Nick Cowan (CIERA/Northwestern)
Warm Spitzer Phase Variations of WASP-12B
The short-period planet WASP-12b is among the hottest known transiting planets. Space- and ground-based secondary eclipse depths imply that this planet has a C/O ratio greater than 1 (Madhusudhan et al. 2011), in stark contrast to the chemistry in the Solar System and the assumed chemistry of other planets. These same eclipse data put the planet's day-side effective temperature at ~3000 K. This indicates a low albedo and poor recirculation of heat to the night-side, as has been found for all of the hottest transiting giant planets (Cowan & Agol 2011). But these trends were based solely on day-side observations (eclipse depths) rather than full phase variations, which directly probe night-side temperature. The short period (1.1 day) and inflated radius (1.8 R_J) of WASP-12b has led to speculation that the planet is severely prolate in shape, and undergoing Roche-lobe overflow (Li et al. 2010, Lai et al. 2010). UV observations by Fossati et al. (2010) seem to support this idea. We have recently obtained thermal phase curves of this planet with Warm Spitzer (PI:Machalek; PID 70060). Our data include two eclipses, a transit, and full phase coverage at each of 3.6 and 4.5 micron.
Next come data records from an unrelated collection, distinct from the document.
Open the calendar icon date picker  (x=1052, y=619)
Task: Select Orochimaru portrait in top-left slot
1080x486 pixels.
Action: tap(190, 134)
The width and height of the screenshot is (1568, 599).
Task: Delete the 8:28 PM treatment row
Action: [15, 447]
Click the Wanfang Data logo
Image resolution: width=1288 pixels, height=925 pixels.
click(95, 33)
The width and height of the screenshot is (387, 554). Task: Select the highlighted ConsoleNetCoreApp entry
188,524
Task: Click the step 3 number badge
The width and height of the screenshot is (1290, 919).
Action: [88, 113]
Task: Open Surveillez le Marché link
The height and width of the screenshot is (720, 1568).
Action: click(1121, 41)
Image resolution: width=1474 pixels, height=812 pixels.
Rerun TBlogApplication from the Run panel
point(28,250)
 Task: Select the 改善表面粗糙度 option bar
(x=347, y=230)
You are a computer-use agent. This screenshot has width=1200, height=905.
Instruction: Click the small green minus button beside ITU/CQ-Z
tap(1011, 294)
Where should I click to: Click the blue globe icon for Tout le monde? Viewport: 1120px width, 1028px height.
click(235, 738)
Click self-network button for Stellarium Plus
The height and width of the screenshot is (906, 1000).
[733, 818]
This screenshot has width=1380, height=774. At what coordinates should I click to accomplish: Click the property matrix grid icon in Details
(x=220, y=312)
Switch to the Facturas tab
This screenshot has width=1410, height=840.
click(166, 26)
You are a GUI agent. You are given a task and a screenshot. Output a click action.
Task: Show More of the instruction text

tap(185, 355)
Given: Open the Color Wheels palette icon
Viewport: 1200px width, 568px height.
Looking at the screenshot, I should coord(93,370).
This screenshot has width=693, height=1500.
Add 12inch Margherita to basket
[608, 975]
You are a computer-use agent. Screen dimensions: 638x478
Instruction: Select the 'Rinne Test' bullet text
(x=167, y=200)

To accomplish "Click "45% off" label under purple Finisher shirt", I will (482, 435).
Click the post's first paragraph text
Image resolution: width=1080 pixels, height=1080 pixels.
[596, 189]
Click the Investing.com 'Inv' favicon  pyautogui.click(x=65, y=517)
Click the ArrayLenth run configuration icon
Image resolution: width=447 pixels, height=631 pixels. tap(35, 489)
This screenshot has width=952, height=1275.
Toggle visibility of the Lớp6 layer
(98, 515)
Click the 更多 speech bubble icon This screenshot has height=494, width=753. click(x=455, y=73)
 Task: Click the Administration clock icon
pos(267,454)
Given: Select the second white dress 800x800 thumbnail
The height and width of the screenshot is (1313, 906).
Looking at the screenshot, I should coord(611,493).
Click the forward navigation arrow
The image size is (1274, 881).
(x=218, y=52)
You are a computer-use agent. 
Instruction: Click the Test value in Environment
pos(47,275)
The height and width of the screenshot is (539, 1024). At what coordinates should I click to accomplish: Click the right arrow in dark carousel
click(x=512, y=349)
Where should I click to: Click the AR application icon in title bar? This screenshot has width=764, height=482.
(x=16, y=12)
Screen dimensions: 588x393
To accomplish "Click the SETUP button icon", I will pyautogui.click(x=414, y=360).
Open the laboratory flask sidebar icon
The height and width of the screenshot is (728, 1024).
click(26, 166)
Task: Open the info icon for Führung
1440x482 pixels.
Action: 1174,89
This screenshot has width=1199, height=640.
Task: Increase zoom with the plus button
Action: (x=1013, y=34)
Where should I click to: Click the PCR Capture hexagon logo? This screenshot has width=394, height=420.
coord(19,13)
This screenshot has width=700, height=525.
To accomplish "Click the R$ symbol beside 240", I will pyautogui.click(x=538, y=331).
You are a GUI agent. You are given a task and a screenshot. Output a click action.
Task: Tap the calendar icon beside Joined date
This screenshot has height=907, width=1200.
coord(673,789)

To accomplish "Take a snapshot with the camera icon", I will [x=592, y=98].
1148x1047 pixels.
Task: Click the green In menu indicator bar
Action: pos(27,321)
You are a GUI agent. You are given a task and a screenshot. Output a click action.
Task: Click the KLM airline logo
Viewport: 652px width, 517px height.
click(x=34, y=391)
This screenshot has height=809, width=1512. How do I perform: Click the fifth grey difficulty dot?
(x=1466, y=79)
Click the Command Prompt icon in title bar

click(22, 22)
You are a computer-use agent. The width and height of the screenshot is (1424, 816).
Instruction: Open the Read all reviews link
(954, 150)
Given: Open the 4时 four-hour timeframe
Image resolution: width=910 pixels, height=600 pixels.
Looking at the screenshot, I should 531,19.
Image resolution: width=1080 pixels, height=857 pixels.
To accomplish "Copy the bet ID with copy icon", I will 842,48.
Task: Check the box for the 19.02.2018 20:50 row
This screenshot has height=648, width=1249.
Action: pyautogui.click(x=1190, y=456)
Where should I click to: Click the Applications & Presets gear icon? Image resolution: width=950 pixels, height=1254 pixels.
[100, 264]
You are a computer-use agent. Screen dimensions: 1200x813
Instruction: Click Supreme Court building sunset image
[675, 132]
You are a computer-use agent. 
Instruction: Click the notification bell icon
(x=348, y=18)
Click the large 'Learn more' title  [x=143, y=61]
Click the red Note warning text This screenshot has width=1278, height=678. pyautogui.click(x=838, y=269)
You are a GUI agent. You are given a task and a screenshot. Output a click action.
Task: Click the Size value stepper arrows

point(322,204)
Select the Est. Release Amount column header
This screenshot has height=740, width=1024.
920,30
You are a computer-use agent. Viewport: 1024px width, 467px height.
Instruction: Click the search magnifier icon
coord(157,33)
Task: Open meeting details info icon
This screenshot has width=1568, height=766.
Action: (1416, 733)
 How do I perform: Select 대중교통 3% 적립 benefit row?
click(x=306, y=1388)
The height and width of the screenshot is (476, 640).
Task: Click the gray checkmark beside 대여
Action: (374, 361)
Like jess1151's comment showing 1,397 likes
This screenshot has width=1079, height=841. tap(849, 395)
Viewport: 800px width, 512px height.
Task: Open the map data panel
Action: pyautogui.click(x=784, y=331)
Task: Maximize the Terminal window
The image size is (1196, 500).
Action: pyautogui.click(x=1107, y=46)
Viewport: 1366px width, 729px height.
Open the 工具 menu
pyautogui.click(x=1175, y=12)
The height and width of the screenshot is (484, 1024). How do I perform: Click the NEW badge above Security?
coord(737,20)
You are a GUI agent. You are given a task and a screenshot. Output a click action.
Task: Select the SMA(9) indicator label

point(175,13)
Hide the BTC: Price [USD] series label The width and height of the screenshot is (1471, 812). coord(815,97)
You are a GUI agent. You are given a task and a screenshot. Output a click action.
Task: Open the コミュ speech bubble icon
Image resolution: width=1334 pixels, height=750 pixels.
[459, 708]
Because of the planet's high temperature and large size, this is one of the highest S/N phase curves yet obtained with Spitzer. These data allow us to directly measure the planet's night-side temperature and the longitudinal offset of its day-side hot-spot, as well as constrain the planet's shape. Since the 3.6 and 4.5 micron bands probe different depths in the atmosphere, we will strongly constrain climate models for the hottest gas giants.